Center of attention: A whale shark stranded at Baru Pandan Simo Beach in Bantul, Yogyakarta, on Wednesday. The giant creature, which died on Thursday, attracted many people who wanted to see the giant creature at a close distance. (JP/Slamet Susanto)
A 13-meter black whale shark, which was stranded at Baru beach in Bantul, Yogyakarta, on Wednesday evening, finally died after rescue teams with the help of local fishermen failed to drag the giant mammal back to sea.
“The shark ran ashore on Wednesday. It was still alive when we found it at around 6 p.m.,” said a local fisherman, Gambos, on Thursday.
The whale shark, which has spot patterns on its skin, died of exhaustion after trying to head back to sea, according to Baru beach rescue team member Suparman.
He said rescue teams and local fisherman had tried to evacuate the whale shark back to sea with a boat, but the vessel had been too small to pull the four ton whale, he said.
“Despite its giant size, this whale shark was still young. Its length could have reached up to 20 meters [in subsequent years],” he said.
According to Bandis, the coordinator of local NGO Animal Friends Yogyakarta, the whale shark ran ashore on Baru beach when it was looking for food. Whale sharks look for food alone or in groups. They feed on macro-algae, plankton, krill, small squid, vertebrates or small fish.
"They migrate from Australian waters and pass through Indonesian waters,” Bandis said.
The stranded whale shark, he said, had become separated from its group. Previously, he had spotted around seven whale sharks who were about to run ashore. “But they can find their way back to deep waters,” he said.
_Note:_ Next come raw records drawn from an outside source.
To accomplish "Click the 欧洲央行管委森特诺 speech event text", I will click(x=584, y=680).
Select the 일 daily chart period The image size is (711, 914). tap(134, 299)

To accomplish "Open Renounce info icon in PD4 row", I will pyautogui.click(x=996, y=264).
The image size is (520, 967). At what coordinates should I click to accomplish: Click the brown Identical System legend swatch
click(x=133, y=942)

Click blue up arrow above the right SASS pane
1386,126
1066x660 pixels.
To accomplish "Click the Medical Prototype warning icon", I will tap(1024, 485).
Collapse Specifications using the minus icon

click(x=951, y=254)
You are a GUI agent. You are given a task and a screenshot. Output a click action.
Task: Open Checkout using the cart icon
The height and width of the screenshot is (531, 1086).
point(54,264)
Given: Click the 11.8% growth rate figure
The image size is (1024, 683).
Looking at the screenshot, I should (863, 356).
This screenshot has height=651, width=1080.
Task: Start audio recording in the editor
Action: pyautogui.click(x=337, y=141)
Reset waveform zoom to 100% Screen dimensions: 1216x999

In Indonesia, whale shark is a protected mammal under Law no. 5/1990.
The NGO decided to bury the carcass rather that take it back to sea, as the latter option proved difficult.
Bandis said his NGO had negotiated with locals on how to bury the whale shark carcass. “We will cut the carcass into pieces before burying it.”
Meanwhile, thousands of local residents flocked to Baru beach to watch the stranded whale shark.
“It’s not every day that we see a gigantic fish,” said Arum Santoso, a local resident. (riz)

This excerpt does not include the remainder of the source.